Companies spend millions of dollars on advertising to boost a brand’s image, while simultaneously spending millions of dollars on promotion that calls attention to price and erodes brand equity. This situation arises because both advertising and promotion are necessary to compete effectively in dynamic markets. Consequently, brand managers need to account for interactions between marketing activities and interactions among competing brands in determining the appropriate level of budget and its allocation to marketing activities. By recognizing interaction effects between activities, managers can consider inter-activity tradeoffs in planning the marketing mix strategies. On the other hand, by recognizing interactions with competitors, managers can incorporate strategic foresight in their planning, which requires them to look forward and reason backwards in making optimal decisions. Looking forward means that each brand manager anticipates how other competing brands are likely to make future decisions and then, by reasoning backwards, deduces one’s own optimal decisions in response to the best decisions to be made by all other brands. The joint consideration of interaction effects and strategic foresight in planning marketing-mix strategies is a challenging and open marketing problem, which motivates this paper.

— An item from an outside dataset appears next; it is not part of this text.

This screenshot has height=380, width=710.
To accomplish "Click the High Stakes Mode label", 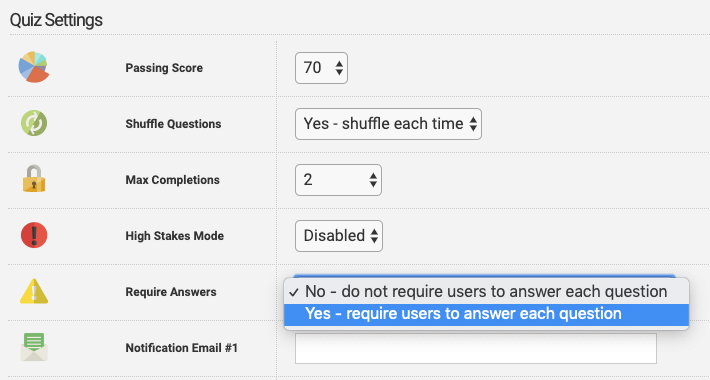I will point(174,236).
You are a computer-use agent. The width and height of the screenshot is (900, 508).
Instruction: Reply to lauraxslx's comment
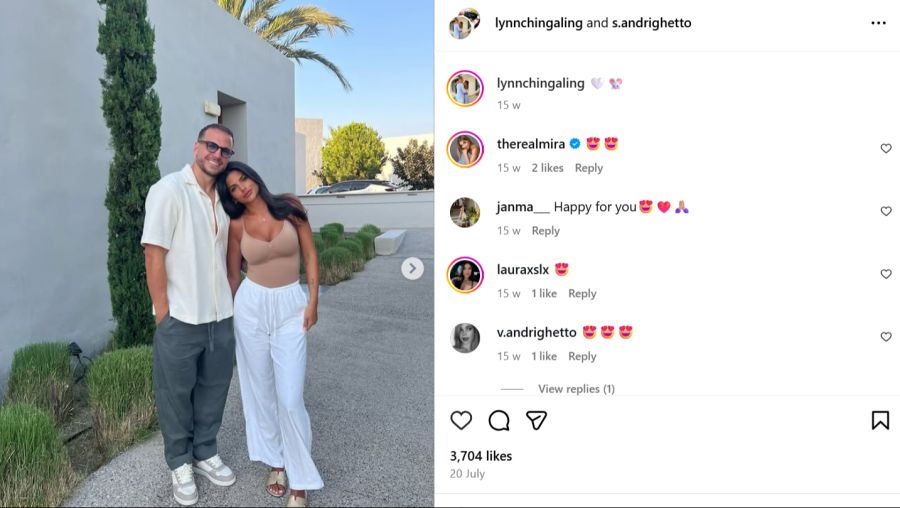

In this paper, we develop a methodology for planning optimal marketing-mix in dynamic competitive markets, taking into account strategic foresight and interaction effects. To estimate and infer the existence of interaction effects, we design a Kalman filter that uses readily available
discrete-time market data to calibrate continuous-time marketing models of dynamic competition.
To develop optimal marketing-mix plans, we construct a computational algorithm for solving the nonlinear two-point boundary value problem associated with the derivation of equilibrium strategies.
We illustrate the application of this dual methodology by studying the dynamic Lanchester competition across five brands in the detergents markets, where each brand uses advertising and promotion to influence its own market share and the shares of competing brands. Empirically, we find that advertising and promotion not only affect the brand shares (own and competitors’), but also exert interaction effects, i.e., each activity amplifies or attenuates the effectiveness of the other activity. Moreover, if managers ignore these interaction effects, they are likely to believe that advertising and promotion are less effective than they actually are. Normatively, we find that large brands such as Tide and Wisk not only under-advertise, but also substantially over-spend on promotion. Thus, we provide support for the view that “escalation of promotion” may exist in some markets, a finding that Leeflang and Wittink (2001) attribute to managers’ lack of strategic foresight.
Finally, the generality of both the estimation method and computational algorithm enables managers to apply the proposed methodology to other market response models that reflect the marketing environment specific to their companies.